Concepts of an Analytics as a Service
The following diagram shows a conceptual overview of Suricate, which will be used to explain some key concepts of an AaaS.
Overall the four main concepts for an AaaS therefore are:
- Aggregate – Supplying user defined data: Stream data into the service or upload the data in an internal or external Storage (Object, Relational, etc). The data can then be aggregated, pre-processed and cached.
- Interact – Supplying user defined logic (this is where the IP is in – create marketplace for this if you want :-)): Use Python interactive scripting capabilities to perform analytics and visualize (visualizations are sometimes key to understanding :-)) the results. The Data Scientist can interact with the Service via a Web UI or REST API.
- Compute – Uses other services (potentially compute or things like Hadoop) to perform the computational aspect of the analytics.
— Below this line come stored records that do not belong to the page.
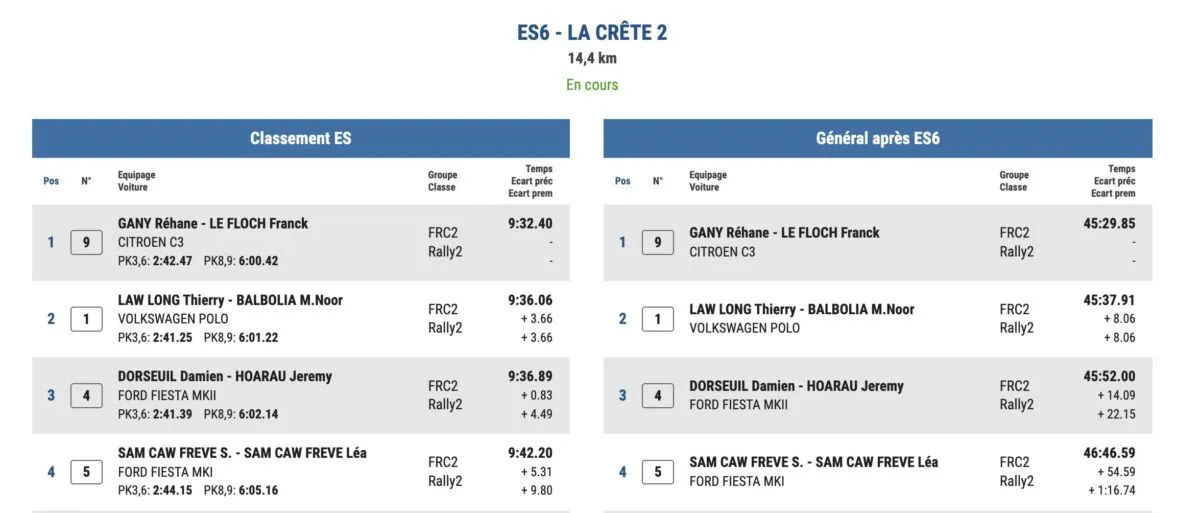This screenshot has height=513, width=1200.
Task: Click DORSEUIL Damien stage time 9:36.89
Action: (530, 376)
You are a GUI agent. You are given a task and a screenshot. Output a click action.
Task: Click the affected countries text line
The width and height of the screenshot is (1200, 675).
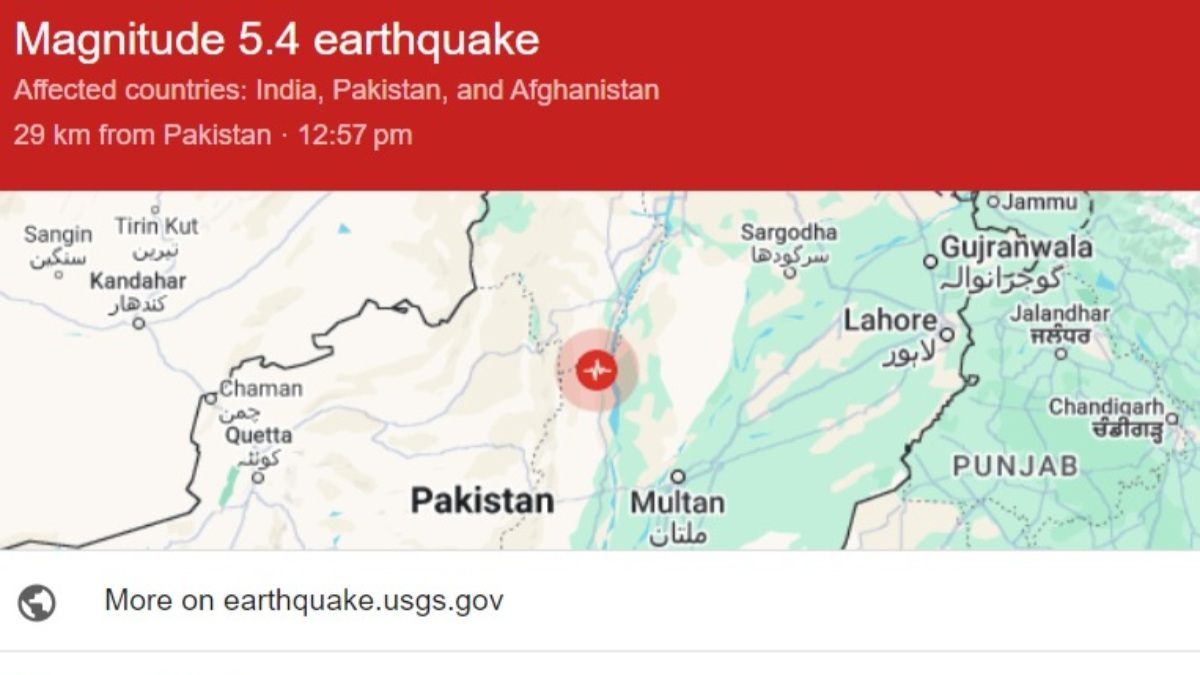pyautogui.click(x=335, y=90)
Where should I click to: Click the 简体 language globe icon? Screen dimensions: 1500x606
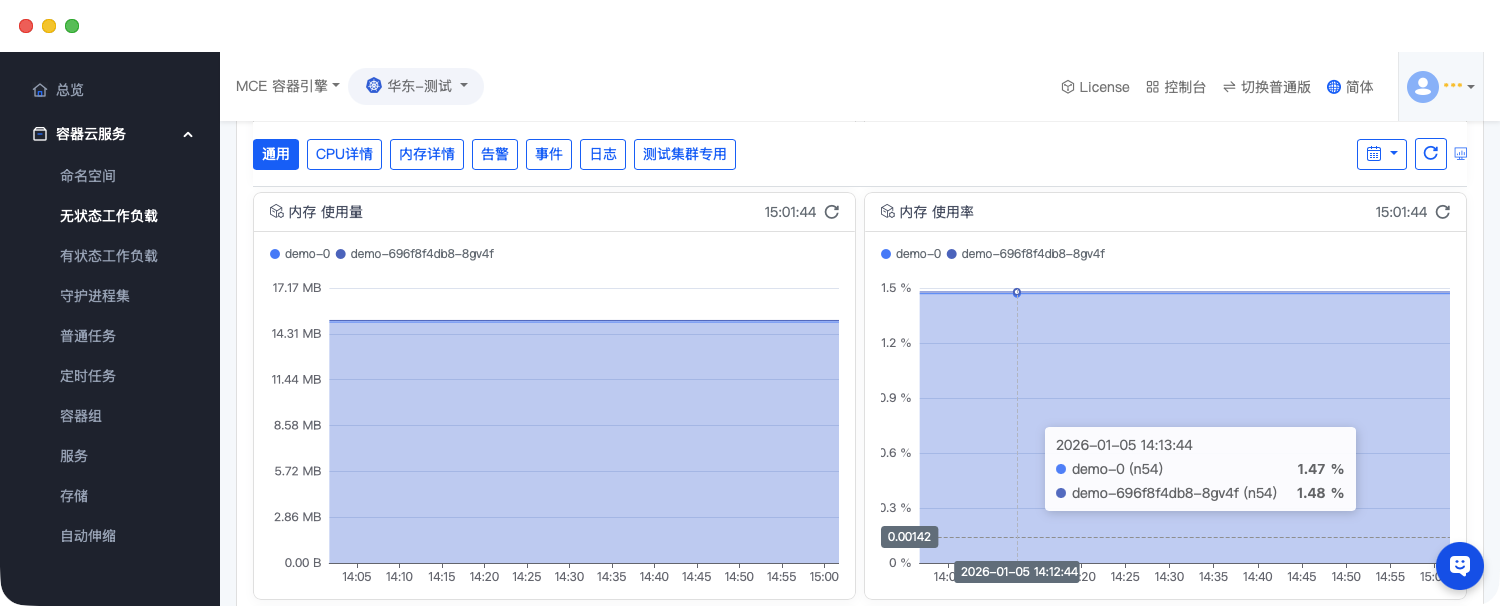(1333, 87)
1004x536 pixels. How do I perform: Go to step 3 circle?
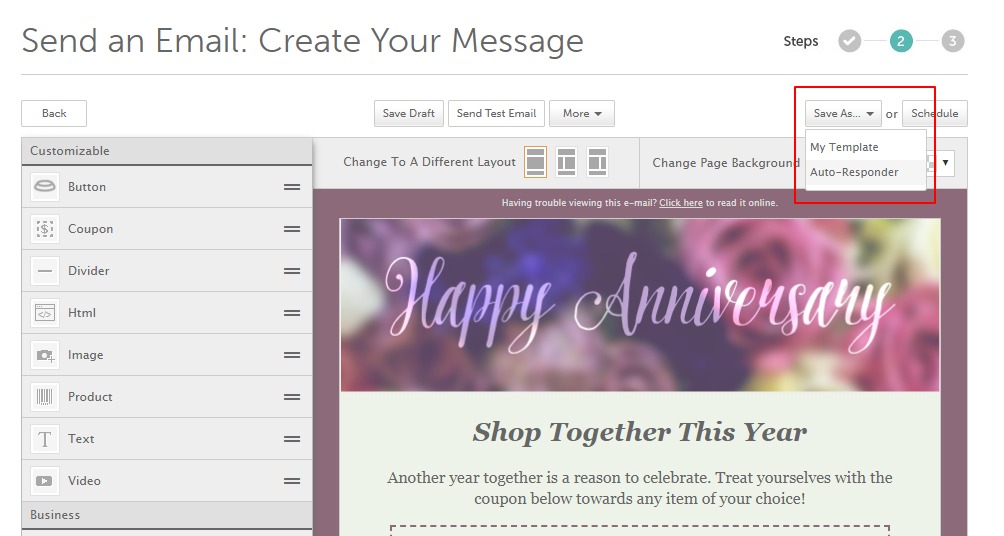tap(952, 41)
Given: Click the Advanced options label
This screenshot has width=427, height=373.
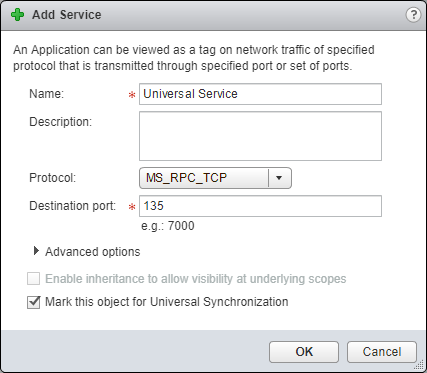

- Act – Process the learned models and trigger actions on insights gained, to create agile Systems & Strategies.
Other example of AaaS are Quantopian or DataHero btw. There are plenty of other around, but most of them are focused on Business Analytics. But sometimes the streaming data & ‘Acting’ part is missing from all of them. When running Suricate one is first greeted with the overview page. Those ’tiles’ reflecting the main concepts of an AaaS:
In the data page, files can be uploaded as objects and AMQP streams can be defined:
In the Analytics part notebooks – just like with IPython – can be written. Within these notebooks toolkits such as matplotlib, scikit-learn or Python Pandas can easily be used. Using these toolkits models can be created within this part and stored again as objects (or even use them to retrieve/download data from somewhere). Also packages to enable faster computation of models can be integrated, as a full Python interpreter is at hands. Python is an ideal language for data processing/analytics and learning btw [1], [2] – although R could be integrated too.
The Processing part looks similar to the Analytics part. Again notebooks can be created. But these notebooks now use the models created earlier, to compare them with new incoming data (from AMQP) streams and take actions accordingly.
It is noted here that both the processing and the Analytics notebooks can be triggered externally (through an API), and therefore create a true continuously Analytics framework.
Suricate’s source code is available (without warranty – Open Source – in early stages etc. as it is mainly a Demonstrator/PoC for my thesis) on GitHub. Feel free to extent it etc. It happily runs on PaaS like OpenShift as it is an simple WSGI application.